Here's the basic setup: there are several volumes being indexed, each volume containing a number of items (e.g. individual poems). We really would like a crossQuery search to pull up individual items, but when we view the item in dynaXML we want to see the whole volume (its context).

Discussion

  • mhaye
    mhaye
    2009-02-07

    I figured out a way to do this fairly easily, and checked in an experimental implementation. It is used by adding xtf:subDocument="mySubDocName" attributes to nodes in the index prefilter.

    The resulting <docHit> elements output by crossQuery will have an additional subDocument attribute, and there will be a separate <docHit> for each matched sub-document.

    In dynaXML, top-level <xtf:snippet> elements will contain a subDocument attribute as well.

    To restrict full-text search to a particular sub-document only, there is a new query element called <subDocument> with the same syntax and usage as the existing <sectionType> element.

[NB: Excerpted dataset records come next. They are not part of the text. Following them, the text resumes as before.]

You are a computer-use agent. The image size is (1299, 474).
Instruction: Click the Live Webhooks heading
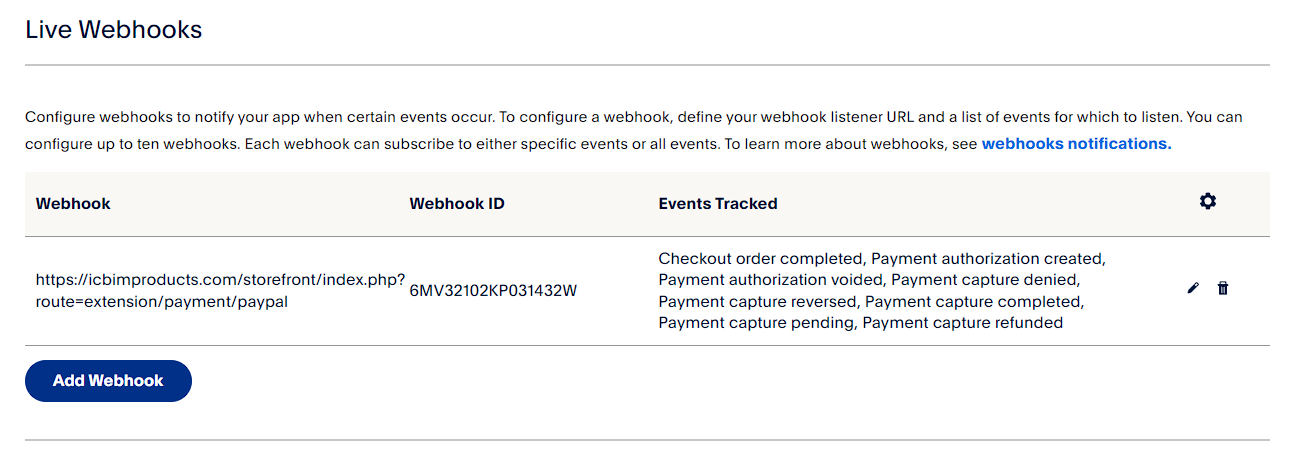114,30
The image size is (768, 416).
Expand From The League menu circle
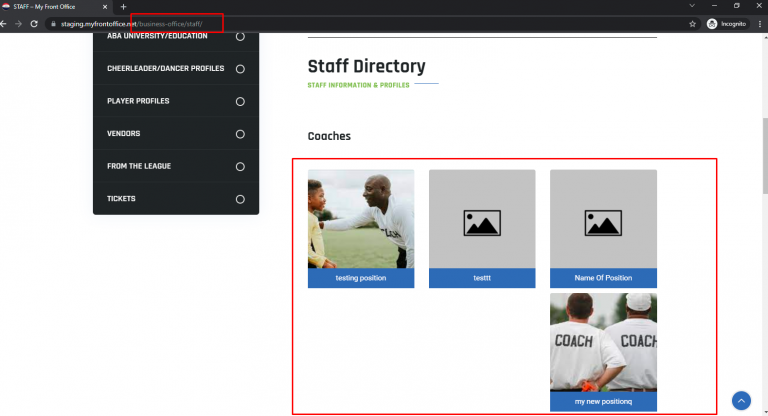pyautogui.click(x=240, y=167)
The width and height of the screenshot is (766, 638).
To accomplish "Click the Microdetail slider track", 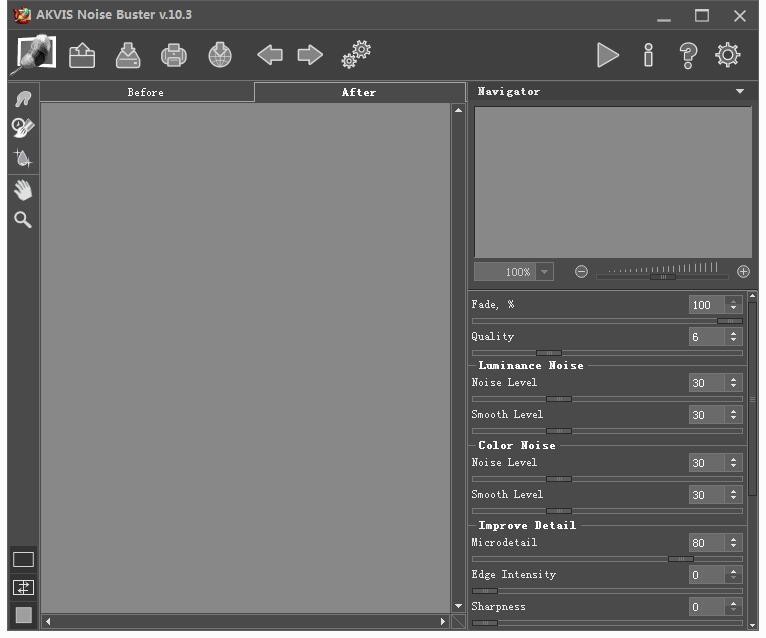I will pos(607,559).
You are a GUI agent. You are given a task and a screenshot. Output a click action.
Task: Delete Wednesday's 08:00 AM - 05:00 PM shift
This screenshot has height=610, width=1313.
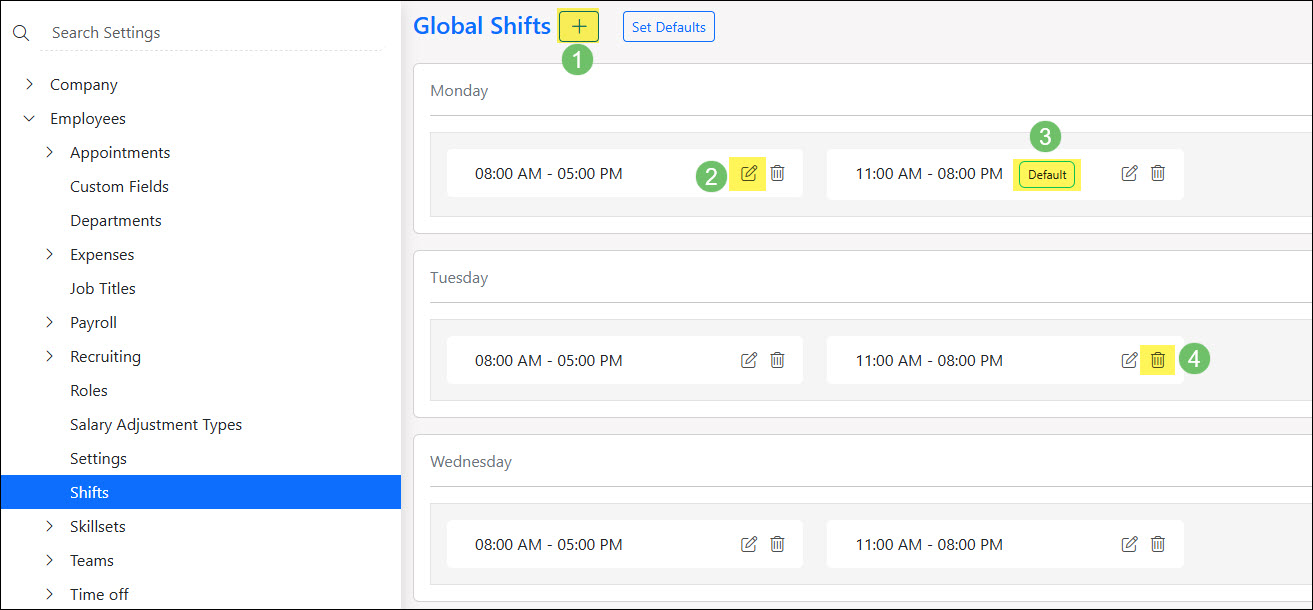pyautogui.click(x=777, y=545)
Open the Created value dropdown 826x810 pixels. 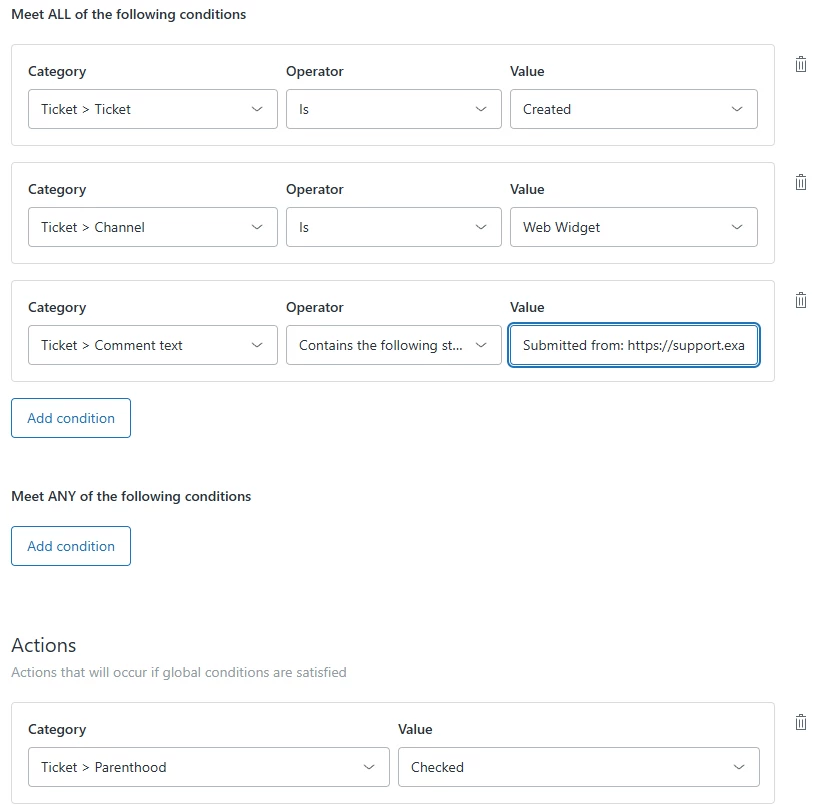coord(633,109)
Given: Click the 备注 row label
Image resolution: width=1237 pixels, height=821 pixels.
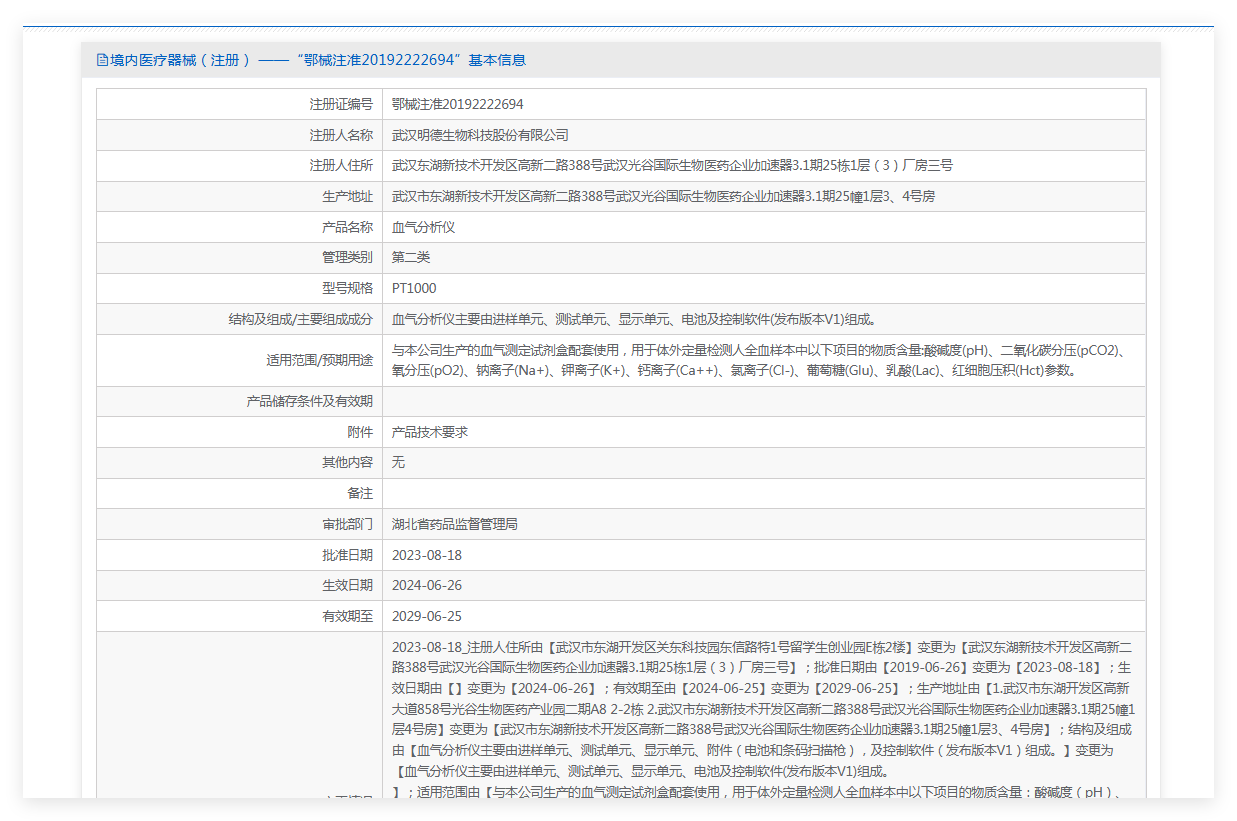Looking at the screenshot, I should pyautogui.click(x=359, y=494).
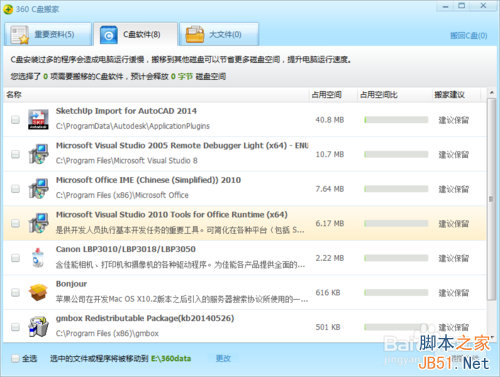The height and width of the screenshot is (377, 500).
Task: Click the Bonjour package box icon
Action: point(38,292)
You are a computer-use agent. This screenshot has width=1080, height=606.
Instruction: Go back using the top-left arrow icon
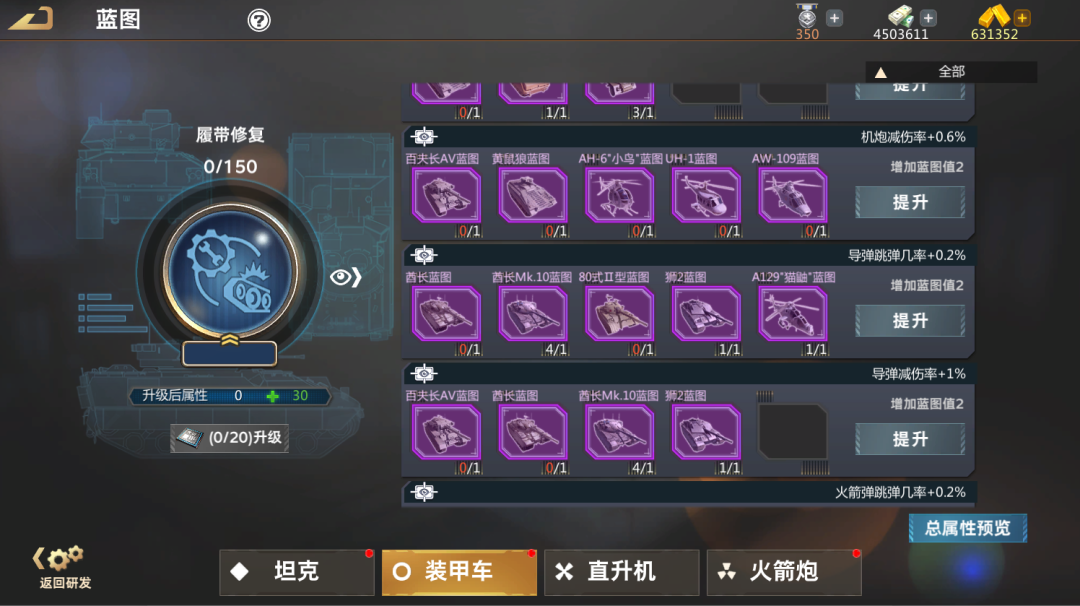[31, 19]
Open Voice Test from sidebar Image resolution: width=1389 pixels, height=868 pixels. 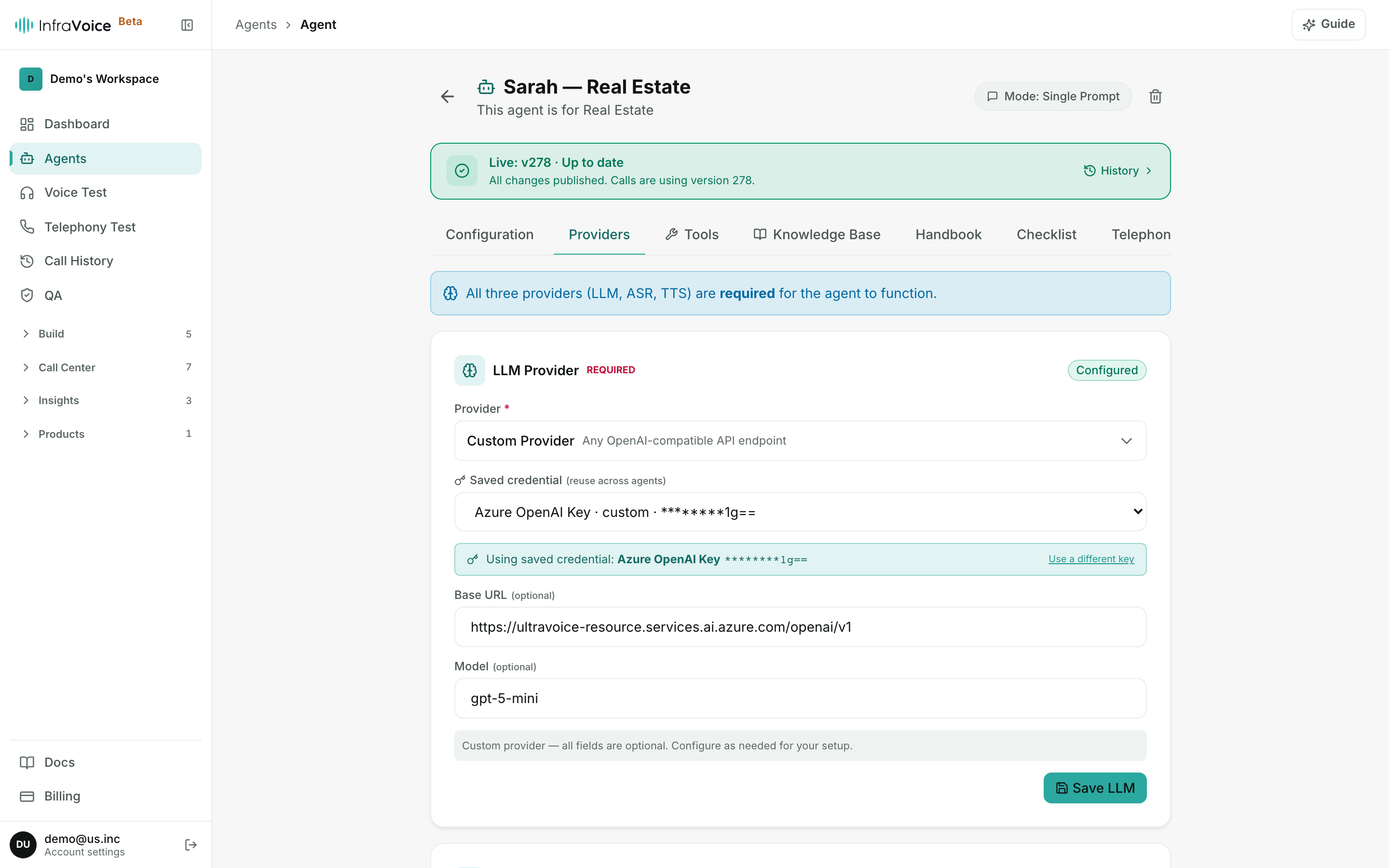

This should be particularly useful in dynaXML when jumping from a crossQuery hit by rank number, as without this the number wouldn't match up.

    Each sub-document inherits meta-data from its parent document. It may also specify its own additional meta-data which will only appear in docHits for that sub-document.

    Caveat: It is possible to create multiple sub-documents of the same name. It is also possible to have text outside of a sub-document. In these cases, each contiguous section will be a separate search unit, which might not be what the end-user expects. Unless you really want this behavior, care should be taken to put all text with sub-documents and give each sub-document a unique name.

     
  • mhaye
    mhaye
    2009-02-07

    • status: open --> open-accepted